You can interrogate the `client`

object to confirm it runs on port 8786 on localhost.
By default, it spins up as many processes as you have CPUs on your computer, in
my case I have 4 cores:

```
>>> client
<Client: scheduler='tcp://127.0.0.1:8786' processes=4 cores=4>
```

## Wrapping functions with dask.delayed

We need to instruct our `random_walk`

and `np.average`

function calls
to execute lazily. Instead of executing the functions immediately,
we want to defer execution via the Dask task scheduler. We can achieve
this by wrapping functions in `dask.delayed`

. Alternatively, you can decorate
your functions with `@dask.delayed`

(not covered in this blog post, though
have a look at http://dask.pydata.org/en/latest/delayed.html#decorator).
This delays the execution of the function and generates a task graph instead.

```
from dask import delayed
s0 = 100
K = 100
mu = 0.02
sigma = 0.2
days = 365*4
n = 10000
result = delayed(np.average)([
delayed(max)(
0,
delayed(np.average)(random_walk(s0, mu, sigma, days)) - K
) for i in range(0, n)
])
```

`result`

is now a `Delayed`

object and contains the task graph. The task graph is a
directed acyclic graph (DAG) and models the dependencies between the `np.average`

,
`max`

and `random_walk`

function calls - without executing them. This allows Dask to optimise
its task execution strategy.

## Execute the task graph

We have everything in place now to execute the actual calculation of `result`

. Remember
that `result`

up to this point is just a Delayed object.
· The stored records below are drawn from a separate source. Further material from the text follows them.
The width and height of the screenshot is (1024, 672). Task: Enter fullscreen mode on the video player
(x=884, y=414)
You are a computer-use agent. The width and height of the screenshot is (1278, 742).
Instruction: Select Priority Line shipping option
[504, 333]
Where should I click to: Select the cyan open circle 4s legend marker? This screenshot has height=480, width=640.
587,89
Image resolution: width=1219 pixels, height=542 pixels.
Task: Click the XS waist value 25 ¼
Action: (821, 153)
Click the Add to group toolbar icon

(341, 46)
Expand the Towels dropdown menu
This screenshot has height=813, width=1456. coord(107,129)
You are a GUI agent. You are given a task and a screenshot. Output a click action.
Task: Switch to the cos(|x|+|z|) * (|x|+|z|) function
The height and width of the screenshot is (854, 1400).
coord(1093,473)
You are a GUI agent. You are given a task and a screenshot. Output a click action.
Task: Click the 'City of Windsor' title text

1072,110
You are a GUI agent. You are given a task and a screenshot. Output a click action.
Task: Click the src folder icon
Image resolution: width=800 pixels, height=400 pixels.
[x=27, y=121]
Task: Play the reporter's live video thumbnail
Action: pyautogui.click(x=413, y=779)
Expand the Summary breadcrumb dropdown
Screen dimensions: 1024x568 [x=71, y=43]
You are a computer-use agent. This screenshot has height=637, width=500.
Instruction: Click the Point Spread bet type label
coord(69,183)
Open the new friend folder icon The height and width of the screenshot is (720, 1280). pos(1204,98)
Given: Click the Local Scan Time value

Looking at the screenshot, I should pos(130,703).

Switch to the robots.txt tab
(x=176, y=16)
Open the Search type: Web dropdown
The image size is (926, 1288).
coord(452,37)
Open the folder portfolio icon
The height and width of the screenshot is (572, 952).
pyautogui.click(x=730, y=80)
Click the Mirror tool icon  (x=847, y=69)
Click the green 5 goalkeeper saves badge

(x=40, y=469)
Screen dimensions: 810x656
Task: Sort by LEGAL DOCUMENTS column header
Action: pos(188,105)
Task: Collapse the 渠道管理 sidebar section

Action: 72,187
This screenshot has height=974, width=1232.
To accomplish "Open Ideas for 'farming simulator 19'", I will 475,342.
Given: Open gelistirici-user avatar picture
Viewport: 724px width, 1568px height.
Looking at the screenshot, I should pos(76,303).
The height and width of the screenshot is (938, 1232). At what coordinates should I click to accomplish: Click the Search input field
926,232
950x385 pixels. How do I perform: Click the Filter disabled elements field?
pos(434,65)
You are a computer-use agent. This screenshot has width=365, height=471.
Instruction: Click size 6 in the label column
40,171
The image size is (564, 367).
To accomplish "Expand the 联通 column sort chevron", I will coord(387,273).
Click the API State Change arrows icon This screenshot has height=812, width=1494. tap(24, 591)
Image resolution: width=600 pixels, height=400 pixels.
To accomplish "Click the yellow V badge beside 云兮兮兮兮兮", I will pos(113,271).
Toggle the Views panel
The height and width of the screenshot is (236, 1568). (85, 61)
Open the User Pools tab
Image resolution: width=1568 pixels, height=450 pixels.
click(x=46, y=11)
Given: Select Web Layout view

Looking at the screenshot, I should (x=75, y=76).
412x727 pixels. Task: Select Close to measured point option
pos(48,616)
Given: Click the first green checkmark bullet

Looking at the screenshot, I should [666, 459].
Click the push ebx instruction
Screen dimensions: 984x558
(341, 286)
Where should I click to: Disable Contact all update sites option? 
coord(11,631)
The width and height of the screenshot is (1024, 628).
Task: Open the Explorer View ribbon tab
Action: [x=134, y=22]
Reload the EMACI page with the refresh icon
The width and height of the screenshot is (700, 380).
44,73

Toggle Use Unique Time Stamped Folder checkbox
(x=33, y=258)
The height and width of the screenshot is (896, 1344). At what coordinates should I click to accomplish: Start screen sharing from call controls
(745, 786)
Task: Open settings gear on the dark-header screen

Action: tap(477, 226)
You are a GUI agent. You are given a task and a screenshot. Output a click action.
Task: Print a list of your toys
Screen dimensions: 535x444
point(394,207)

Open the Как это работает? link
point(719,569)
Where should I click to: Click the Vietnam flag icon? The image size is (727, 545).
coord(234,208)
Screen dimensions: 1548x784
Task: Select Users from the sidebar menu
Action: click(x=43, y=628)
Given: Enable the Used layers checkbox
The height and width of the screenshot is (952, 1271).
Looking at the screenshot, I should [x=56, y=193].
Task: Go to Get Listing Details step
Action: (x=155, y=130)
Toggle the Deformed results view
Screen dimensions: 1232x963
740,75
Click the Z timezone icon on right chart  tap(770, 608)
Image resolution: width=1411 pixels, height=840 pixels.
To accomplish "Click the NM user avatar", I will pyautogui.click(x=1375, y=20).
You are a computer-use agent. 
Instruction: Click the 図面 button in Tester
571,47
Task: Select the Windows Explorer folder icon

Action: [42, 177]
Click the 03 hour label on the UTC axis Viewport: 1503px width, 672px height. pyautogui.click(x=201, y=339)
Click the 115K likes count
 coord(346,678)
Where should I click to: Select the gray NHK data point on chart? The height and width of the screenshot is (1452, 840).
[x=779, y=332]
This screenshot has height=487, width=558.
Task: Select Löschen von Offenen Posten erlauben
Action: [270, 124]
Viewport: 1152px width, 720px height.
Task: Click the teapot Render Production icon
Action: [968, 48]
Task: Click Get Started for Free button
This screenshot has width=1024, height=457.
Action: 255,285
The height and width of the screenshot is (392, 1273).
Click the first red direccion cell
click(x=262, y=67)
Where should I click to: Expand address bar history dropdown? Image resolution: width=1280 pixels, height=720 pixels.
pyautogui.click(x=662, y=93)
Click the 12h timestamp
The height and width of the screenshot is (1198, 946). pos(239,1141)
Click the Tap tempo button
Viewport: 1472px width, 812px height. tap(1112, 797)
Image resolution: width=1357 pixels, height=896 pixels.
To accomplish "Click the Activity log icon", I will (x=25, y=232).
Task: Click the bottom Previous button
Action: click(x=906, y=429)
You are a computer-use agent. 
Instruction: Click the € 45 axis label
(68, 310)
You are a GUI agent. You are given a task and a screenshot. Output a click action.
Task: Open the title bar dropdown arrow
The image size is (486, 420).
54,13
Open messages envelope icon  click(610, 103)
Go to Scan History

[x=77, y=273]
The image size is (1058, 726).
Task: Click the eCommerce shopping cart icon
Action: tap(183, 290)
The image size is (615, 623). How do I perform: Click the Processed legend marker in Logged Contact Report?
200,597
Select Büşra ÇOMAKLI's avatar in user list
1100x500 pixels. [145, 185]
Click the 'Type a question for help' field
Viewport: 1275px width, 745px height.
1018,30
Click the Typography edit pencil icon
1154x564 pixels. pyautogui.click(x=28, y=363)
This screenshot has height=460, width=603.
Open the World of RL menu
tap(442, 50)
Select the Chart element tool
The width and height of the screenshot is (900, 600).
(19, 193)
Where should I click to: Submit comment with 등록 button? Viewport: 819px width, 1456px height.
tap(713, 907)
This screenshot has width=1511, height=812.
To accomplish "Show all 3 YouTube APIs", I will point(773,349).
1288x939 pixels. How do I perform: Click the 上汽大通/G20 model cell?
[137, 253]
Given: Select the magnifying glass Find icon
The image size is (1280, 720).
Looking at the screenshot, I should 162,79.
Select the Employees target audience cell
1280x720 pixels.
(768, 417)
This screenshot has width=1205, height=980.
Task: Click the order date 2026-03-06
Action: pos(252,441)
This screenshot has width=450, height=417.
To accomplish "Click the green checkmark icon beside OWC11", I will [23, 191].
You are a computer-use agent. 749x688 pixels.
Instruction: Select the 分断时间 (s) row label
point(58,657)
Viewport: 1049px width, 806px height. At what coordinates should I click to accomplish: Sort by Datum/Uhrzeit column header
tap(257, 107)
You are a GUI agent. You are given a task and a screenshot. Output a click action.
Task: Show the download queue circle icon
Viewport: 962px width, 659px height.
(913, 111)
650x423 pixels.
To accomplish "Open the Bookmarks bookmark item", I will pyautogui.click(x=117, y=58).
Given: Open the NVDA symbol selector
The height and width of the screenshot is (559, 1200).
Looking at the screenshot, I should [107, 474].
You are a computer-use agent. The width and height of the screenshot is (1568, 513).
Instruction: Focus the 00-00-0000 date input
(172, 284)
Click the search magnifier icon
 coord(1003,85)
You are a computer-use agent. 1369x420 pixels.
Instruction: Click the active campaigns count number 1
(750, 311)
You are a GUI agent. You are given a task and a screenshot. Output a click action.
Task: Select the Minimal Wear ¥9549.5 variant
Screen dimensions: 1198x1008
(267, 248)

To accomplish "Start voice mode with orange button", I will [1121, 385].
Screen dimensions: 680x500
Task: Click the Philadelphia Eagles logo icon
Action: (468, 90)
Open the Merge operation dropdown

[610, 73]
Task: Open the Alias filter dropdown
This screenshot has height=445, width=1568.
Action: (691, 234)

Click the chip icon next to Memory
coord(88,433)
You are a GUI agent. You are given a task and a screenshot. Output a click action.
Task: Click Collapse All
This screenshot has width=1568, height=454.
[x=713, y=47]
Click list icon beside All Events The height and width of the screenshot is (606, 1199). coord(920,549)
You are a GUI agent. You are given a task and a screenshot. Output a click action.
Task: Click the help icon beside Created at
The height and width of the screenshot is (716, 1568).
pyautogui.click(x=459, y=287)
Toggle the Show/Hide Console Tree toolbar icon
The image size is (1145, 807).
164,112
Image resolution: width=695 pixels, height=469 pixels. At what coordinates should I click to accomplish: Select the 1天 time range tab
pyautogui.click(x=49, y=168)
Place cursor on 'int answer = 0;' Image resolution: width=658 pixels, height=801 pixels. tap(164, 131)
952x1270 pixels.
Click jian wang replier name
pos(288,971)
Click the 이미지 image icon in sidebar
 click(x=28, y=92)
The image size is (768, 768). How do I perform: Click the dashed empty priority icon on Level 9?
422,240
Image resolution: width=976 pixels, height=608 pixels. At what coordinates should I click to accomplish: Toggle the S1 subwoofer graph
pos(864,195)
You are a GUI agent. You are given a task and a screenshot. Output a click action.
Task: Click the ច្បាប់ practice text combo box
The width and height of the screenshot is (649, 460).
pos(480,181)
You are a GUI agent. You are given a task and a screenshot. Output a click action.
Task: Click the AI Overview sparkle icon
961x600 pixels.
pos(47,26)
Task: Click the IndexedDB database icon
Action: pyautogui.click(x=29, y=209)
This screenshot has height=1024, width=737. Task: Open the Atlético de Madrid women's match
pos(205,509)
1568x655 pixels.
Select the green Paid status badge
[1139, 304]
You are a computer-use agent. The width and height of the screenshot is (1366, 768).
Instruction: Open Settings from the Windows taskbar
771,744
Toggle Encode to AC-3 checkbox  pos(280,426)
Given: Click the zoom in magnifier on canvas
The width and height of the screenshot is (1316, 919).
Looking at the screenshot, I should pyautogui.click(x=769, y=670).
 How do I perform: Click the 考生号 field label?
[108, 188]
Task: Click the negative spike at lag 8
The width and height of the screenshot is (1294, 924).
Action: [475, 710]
Execute the computation:

```
%time result.compute()
Wall time: 39.9 s
11.617145839123664
```

In essence, the calculation time has roughly halved on 4 cores compared to 1 core. The reason it has not reduced to 25% is that there is some overhead involved in managing and distributing the task themselves. Have a look at the Dask docs about dask.delayed and task scheduling.